*** Selected text ***

Whereas, it is established that particulate pollution associated with smoke from wildland fires causes exacerbation of respiratory diseases, there are additional complexities associated with urban settings. In an urban setting, smoke pollution could co-occur with ozone pollution, exacerbating the effect of smoke. Further, depending upon the nature of the wildland fire, smoke plumes could interact with ozone chemistry, enhancing the production of ozone and leading to both particulate and ozone exceedances. Houston, TX, is an urban center where such concerns are relevant, as there is frequent intrusion of smoke from wildland fires within the United States and also from Mexico and Central America.

In this context, the differences in hospital admissions in Houston, TX during wildland fire events are examined. The Healthcare Cost and Utilization Project (H*CUP) Nationwide Inpatient Sample (NIS) database is being utilized for this purpose. Occurrence of smoke in the study region is determined through the use of National Oceanic and Atmospheric Administration (NOAA) Hazard Mapping System (HMS). Inpatient admission statistics from H*CUP are categorized based on the International Classification of Diseases-9th Revision (ICD-9) for asthma, chronic obstructive pulmonary disease (COPD), bronchitis, and other respiratory diseases such as pneumonia that are present as a primary or secondary diagnosis. The following analysis based on this dataset will be presented. Based on the diagnoses categorization, counts of inpatient admissions for similar diagnoses are compared for a two-week period before and after the time of the wildland fire event. Because weekday and weekend admission rates can differ, pre-fire weekday and weekend admissions are also be compared. Differences in lengths of stay for the disorders, including both pre- and post-fire periods, are also calculated.

*** End of Selected text ***

### Exercise requirements
Revise the passage on wildfire smoke in Houston between "Whereas, it is" and "and Central America.", inclusive, changing every "ozone" to "O3".

*** Given information ***

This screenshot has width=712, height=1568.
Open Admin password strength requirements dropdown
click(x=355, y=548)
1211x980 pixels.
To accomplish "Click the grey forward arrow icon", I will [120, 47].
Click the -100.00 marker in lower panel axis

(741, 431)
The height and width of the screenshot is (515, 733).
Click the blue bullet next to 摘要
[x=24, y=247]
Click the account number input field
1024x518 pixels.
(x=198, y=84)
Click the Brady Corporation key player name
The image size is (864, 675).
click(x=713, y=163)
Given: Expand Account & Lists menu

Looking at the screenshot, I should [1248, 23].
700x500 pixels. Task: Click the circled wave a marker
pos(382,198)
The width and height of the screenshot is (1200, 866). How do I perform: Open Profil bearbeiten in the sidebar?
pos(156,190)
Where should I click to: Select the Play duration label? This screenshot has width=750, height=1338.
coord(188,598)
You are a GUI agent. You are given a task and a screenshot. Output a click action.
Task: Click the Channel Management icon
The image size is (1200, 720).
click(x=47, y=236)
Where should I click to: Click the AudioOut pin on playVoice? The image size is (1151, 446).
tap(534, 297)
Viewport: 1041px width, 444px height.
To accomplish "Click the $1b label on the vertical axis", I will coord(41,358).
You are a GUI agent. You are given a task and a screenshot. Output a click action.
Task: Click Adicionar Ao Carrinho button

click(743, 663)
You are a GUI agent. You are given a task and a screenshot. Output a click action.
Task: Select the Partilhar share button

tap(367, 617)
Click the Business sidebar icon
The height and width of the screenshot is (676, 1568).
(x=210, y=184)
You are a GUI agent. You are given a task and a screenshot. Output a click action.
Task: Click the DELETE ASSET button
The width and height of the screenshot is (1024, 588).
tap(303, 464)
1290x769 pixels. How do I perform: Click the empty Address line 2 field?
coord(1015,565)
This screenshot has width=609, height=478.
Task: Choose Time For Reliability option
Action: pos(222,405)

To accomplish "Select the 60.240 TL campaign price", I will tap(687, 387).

*** End of Given information ***

### Answer to the exercise
Whereas, it is established that particulate pollution associated with smoke from wildland fires causes exacerbation of respiratory diseases, there are additional complexities associated with urban settings. In an urban setting, smoke pollution could co-occur with O3 pollution, exacerbating the effect of smoke. Further, depending upon the nature of the wildland fire, smoke plumes could interact with O3 chemistry, enhancing the production of O3 and leading to both particulate and O3 exceedances. Houston, TX, is an urban center where such concerns are relevant, as there is frequent intrusion of smoke from wildland fires within the United States and also from Mexico and Central America.